А пока она стояла в немом восторге, люди спешили убраться прочь от проливного дождя. Укрыться где угодно. Под небольшие крыши магазинчиков, под свои плащи и пакеты, которые, к слову, плохо защищали от воды. Переждать где-нибудь в тепле, объятиях друг друга и обязательно с чашечкой чего-нибудь горячего. Какао, например.
При мыслях о чем-то горячем Олин желудок подал жалобный писк. Да, латте ей бы сейчас точно не помешал.

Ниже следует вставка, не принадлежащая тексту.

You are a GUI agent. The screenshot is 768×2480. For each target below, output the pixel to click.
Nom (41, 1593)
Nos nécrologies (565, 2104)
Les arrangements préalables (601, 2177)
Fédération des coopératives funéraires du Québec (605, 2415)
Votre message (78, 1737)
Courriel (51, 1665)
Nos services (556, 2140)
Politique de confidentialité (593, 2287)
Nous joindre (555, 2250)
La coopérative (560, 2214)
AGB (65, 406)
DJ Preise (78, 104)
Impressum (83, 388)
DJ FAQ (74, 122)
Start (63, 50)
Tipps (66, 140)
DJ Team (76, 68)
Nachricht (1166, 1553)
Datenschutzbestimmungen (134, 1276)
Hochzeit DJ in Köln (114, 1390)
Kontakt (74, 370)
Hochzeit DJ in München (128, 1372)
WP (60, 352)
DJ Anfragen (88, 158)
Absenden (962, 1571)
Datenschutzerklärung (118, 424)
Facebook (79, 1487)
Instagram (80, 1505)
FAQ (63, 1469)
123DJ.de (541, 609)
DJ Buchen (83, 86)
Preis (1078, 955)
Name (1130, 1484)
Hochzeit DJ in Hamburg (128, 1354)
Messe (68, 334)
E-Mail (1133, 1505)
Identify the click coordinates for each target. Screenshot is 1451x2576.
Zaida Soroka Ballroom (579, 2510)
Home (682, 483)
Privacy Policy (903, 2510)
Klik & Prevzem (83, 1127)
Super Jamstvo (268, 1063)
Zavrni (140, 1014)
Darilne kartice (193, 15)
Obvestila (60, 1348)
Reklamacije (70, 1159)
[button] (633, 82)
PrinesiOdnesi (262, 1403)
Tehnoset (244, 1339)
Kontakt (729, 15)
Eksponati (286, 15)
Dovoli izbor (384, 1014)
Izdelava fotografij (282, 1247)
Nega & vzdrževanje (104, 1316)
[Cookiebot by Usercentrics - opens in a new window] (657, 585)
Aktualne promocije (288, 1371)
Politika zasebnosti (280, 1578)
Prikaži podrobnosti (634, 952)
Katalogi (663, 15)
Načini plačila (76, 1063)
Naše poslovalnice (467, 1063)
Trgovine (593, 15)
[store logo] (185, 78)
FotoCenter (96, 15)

Стуча зубами от внезапно накатившего холода, внимая примеру прохожих, Оля поспешила удалиться с моста в направлении Пражского града. Возможно ей тоже посчастливиться переждать ливень в тепле или хотя бы под крышей. А будет еще лучше если она найдет дом Давида и нормально отогреется, желательно, быстрее чем дорогой брат найдет ее сам. Ливень ливнем, но гордость для Лебедевой — святое.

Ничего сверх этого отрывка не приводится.